If sanctions do bite, they will bite in the Mall of Rosebank last of all. Rosebank is the shopping ground of those at the very top of South Africa's wealth pyramid. Those at the bottom, almost all of them black, do not shop here. Nor do many of the South Africans, white and black, who made their way up the economic scale in the boom years of the late 1970s.
``Our main clientele,'' explains Vaughan Pankhurst, the mall's public-relations expert, ``is established money.''
Recession, and perhaps sanctions, have cut into the numbers of shoppers coming to the mall in the past year, Mr. Pankhurst notes. But overall sales figures are actually on the increase.
``When people first started talking about the sanctions and their effects, everything was doom, gloom, and disaster,'' he remarks. ``So we figured: Why not take the disaster out of sanctions?''
Whether that will succeed in the longer term, Rosebank shopkeepers figure, will depend on specific products involved. No matter what the product in demand is, few retailers seem to doubt that importers will manage to find alternative suppliers. The question is how difficult or costly that process will prove to be.

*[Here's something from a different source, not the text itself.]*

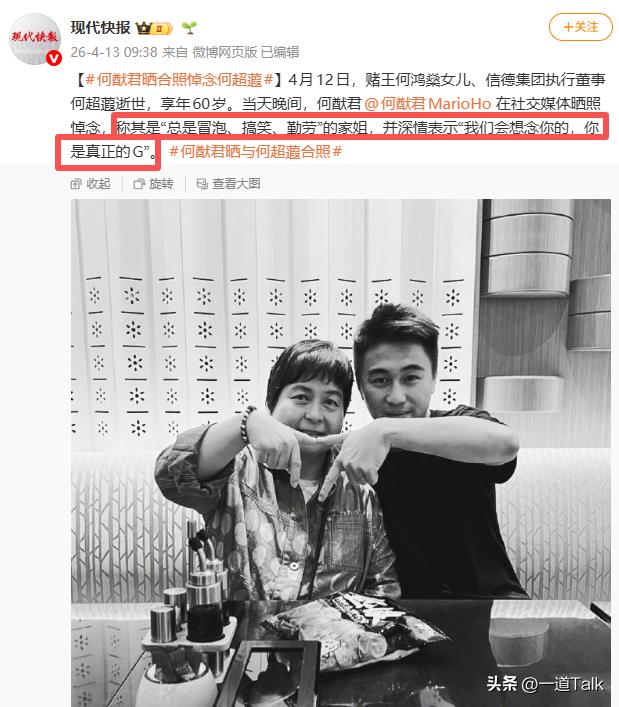Click the 旋转 rotate image icon

pyautogui.click(x=139, y=184)
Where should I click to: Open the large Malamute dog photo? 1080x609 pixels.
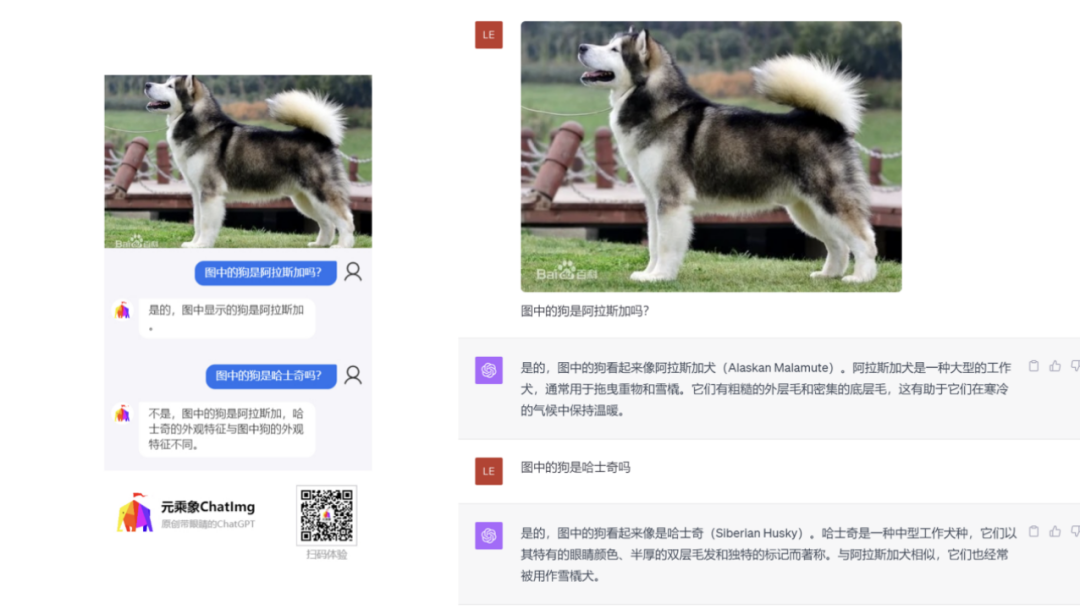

Hobby specialist Sampson reckons his business and prices will pretty much survive. Yet a few shops down, the mood is less cheerful. There, records and tapes are on offer - and the best sellers aren't South Korean or Taiwanese.
``The new [Bruce] Springsteen live album is selling amazingly,'' says the owner. Equally hot is a largely local product featuring black South African musicians that is, however, made in the US: Paul Simon's ``Graceland.''
This report was written in conformity with South Africa's press restrictions.